A second Torhout club, Sportkring Torhout, was founded in 1926 following a dispute between two leather-merchant vice-presidents of FC Thourout over the supply of football boots; it was assigned matricule 822 and granted the royal title in 1952, becoming Koninklijke Sportkring Torhout (KSK Torhout). KSK Torhout played first at grounds on Roeselaarse Kalsijde, then Kortemarkse Kalsijde, then Brildam, before moving in 1963 to the municipal sports stadium on the eastern side of town.

KVK Torhout was the first Torhout club to reach national football, entering the Belgian Fourth Division in 1969 and playing fifteen seasons at that level over the following two decades. KSK Torhout joined it in the Fourth Division in 1987–88. In 1991–92 both clubs finished in relegation positions and dropped together to First Provincial; the two boards agreed to merge.
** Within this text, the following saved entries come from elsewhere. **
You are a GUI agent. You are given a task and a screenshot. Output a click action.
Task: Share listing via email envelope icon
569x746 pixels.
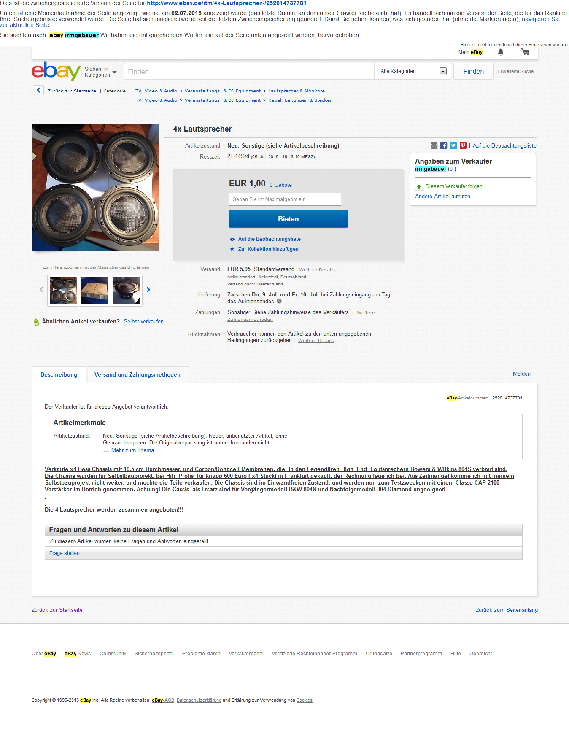(434, 145)
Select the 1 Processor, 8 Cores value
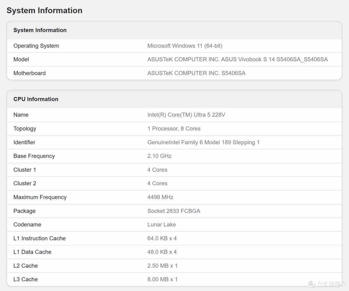The image size is (349, 291). tap(174, 129)
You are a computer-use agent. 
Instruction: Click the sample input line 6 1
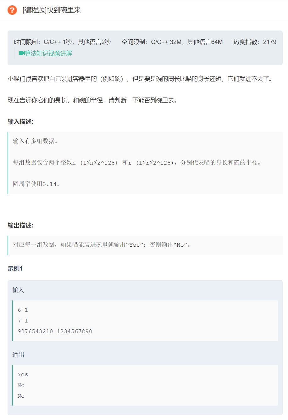coord(23,310)
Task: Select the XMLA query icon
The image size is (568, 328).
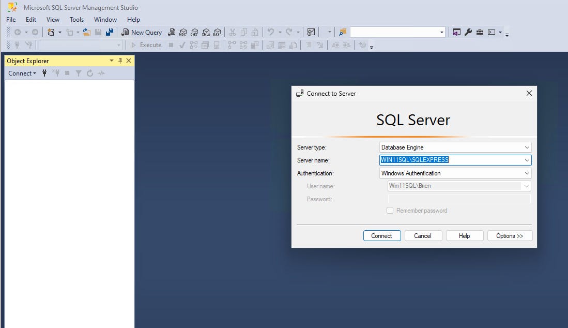Action: point(206,32)
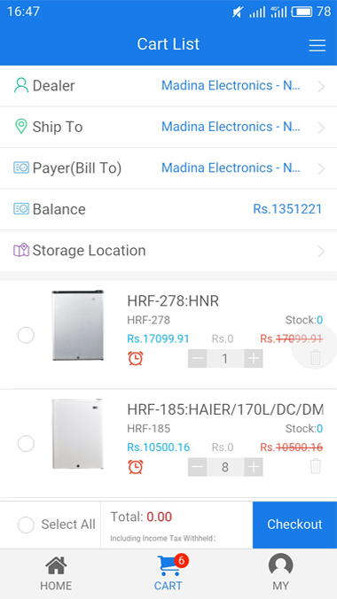Tap the Ship To location pin icon
This screenshot has height=599, width=337.
tap(21, 127)
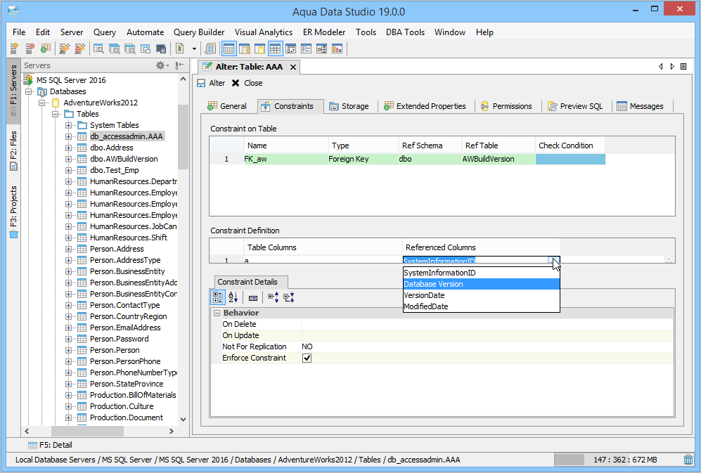701x473 pixels.
Task: Toggle the Enforce Constraint checkbox
Action: (x=307, y=358)
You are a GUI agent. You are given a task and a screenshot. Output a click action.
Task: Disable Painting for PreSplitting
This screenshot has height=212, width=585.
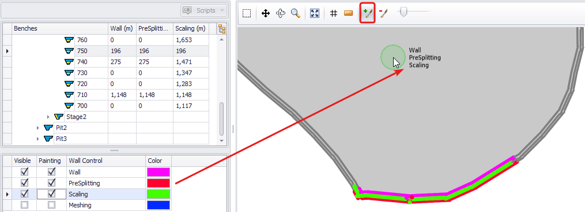52,183
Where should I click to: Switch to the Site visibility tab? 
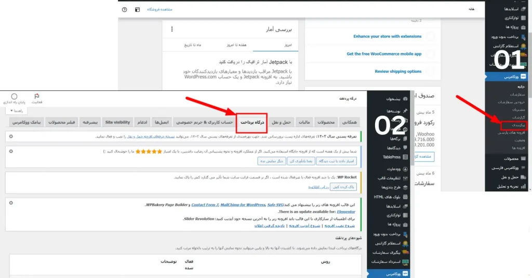coord(117,122)
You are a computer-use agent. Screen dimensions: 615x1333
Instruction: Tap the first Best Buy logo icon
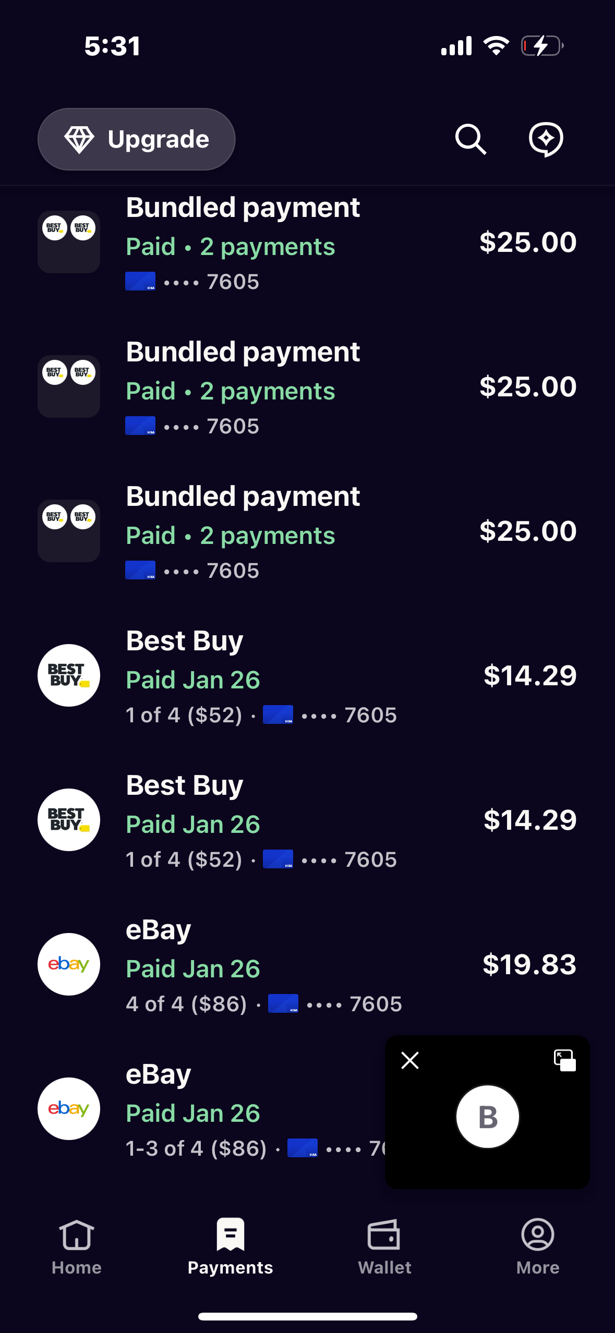coord(69,675)
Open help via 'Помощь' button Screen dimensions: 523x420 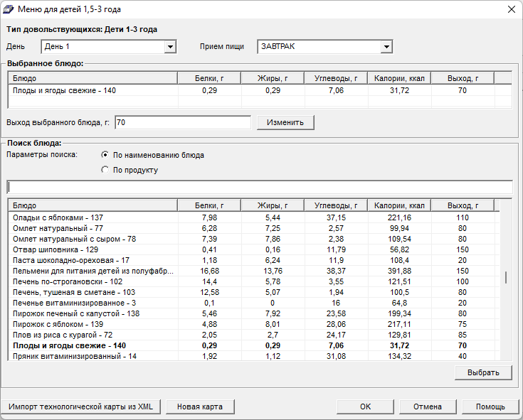pyautogui.click(x=490, y=407)
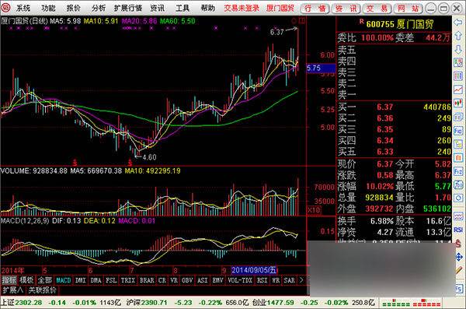Click the F10 company info icon
The height and width of the screenshot is (309, 466).
pyautogui.click(x=458, y=131)
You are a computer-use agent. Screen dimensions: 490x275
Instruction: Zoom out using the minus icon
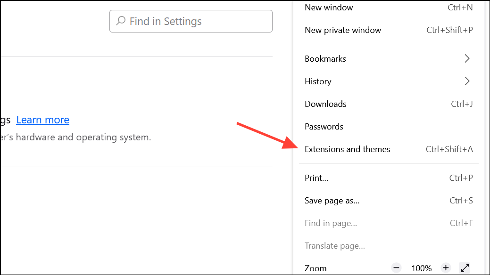(x=396, y=268)
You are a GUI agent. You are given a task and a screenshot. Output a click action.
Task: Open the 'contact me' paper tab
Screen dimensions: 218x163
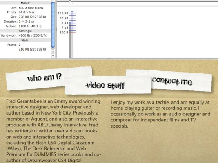172,81
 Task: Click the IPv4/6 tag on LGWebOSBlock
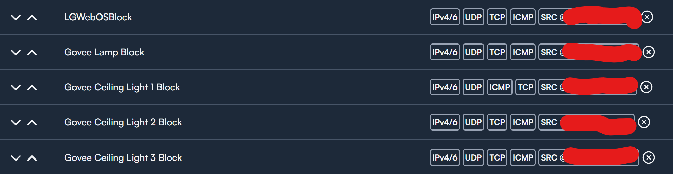click(x=445, y=17)
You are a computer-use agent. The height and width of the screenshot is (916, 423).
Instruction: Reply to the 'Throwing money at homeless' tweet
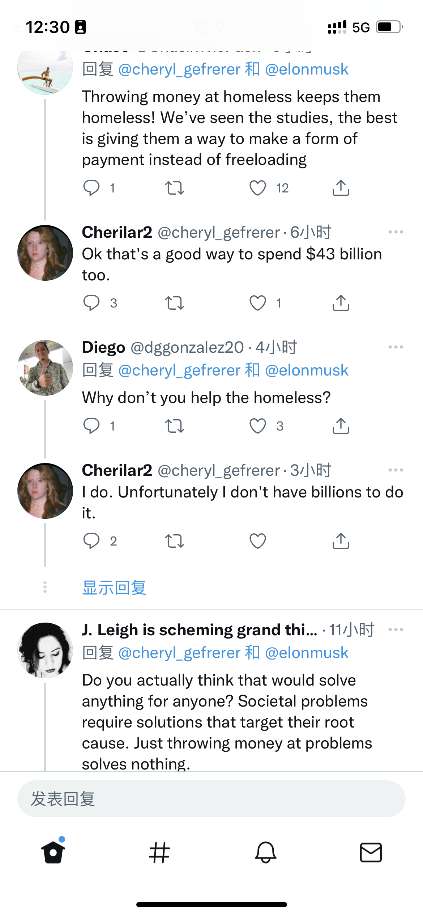(x=91, y=188)
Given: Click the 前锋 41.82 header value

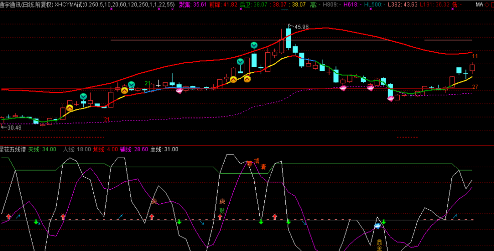Looking at the screenshot, I should tap(223, 5).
===Merger and KM Torhout (1992–present)===
The merger took effect in summer 1992 under the name Torhout 1992 Koninklijke Maatschappij (Torhout 1992 KM), with the founding KVK chairman Charles Hollevoet as president and KSK's Rudi Vanneste as secretary. The new club retained KSK's matricule 822, took the green-white-and-black colours of both predecessors, and continued to play at De Velodroom; matricule 110 was struck off.
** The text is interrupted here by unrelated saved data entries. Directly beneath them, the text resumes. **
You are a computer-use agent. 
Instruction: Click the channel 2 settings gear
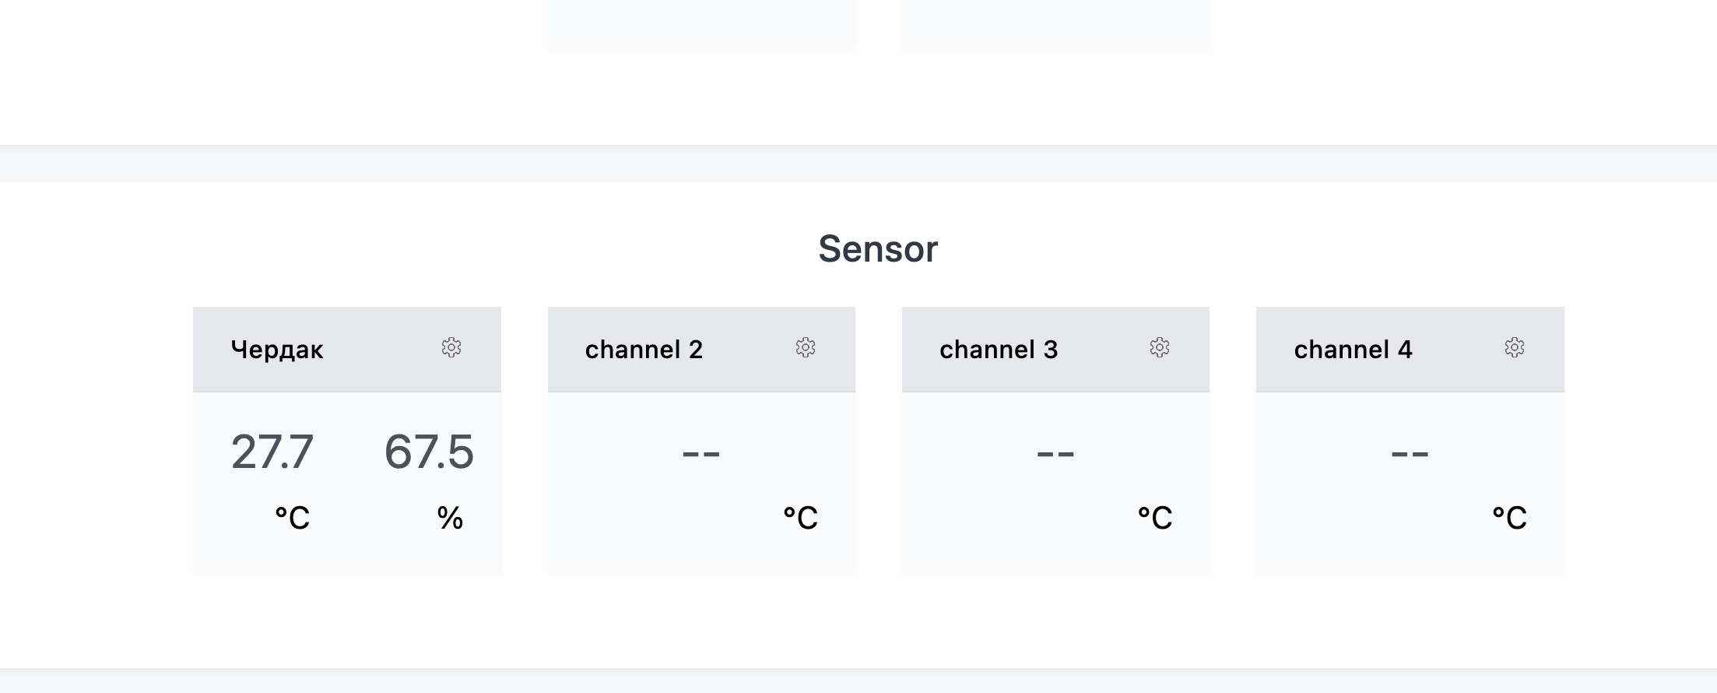click(806, 347)
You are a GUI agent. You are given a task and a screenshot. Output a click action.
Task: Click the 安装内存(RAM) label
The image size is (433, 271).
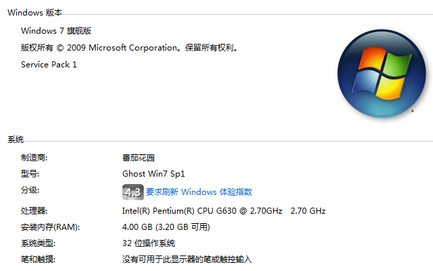[50, 227]
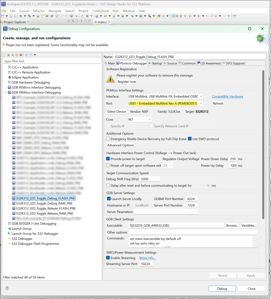Collapse all items in the configurations tree

[x=26, y=55]
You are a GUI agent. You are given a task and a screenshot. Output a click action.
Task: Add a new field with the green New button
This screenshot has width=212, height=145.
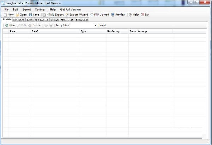[10, 25]
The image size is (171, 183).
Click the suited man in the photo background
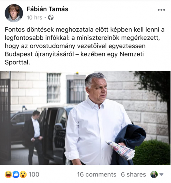click(35, 133)

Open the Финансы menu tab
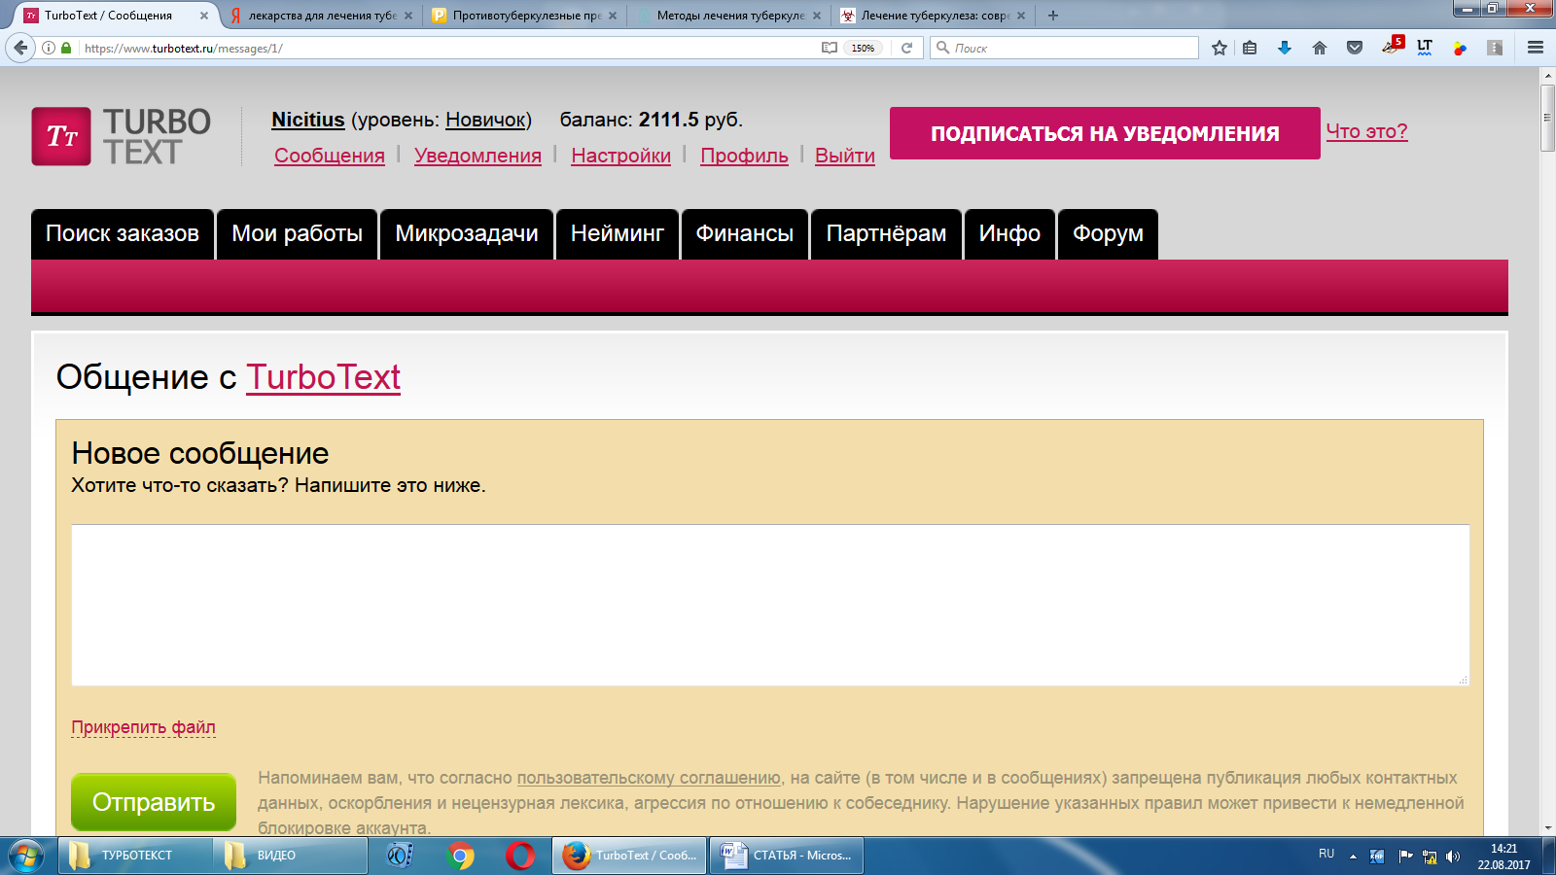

The merged club won First Provincial in 1995 to return to Fourth Division, and took the Fourth Division title in 1997 to reach the Third Division for the first time in Torhout's history. Torhout 1992 KM remained in the third tier for most of the following decade, dropping back to the Fourth Division for occasional single seasons. In 2001, an unconnected new club was founded in the town under the revived name SK Torhout, joining the KBVB under matricule 9388.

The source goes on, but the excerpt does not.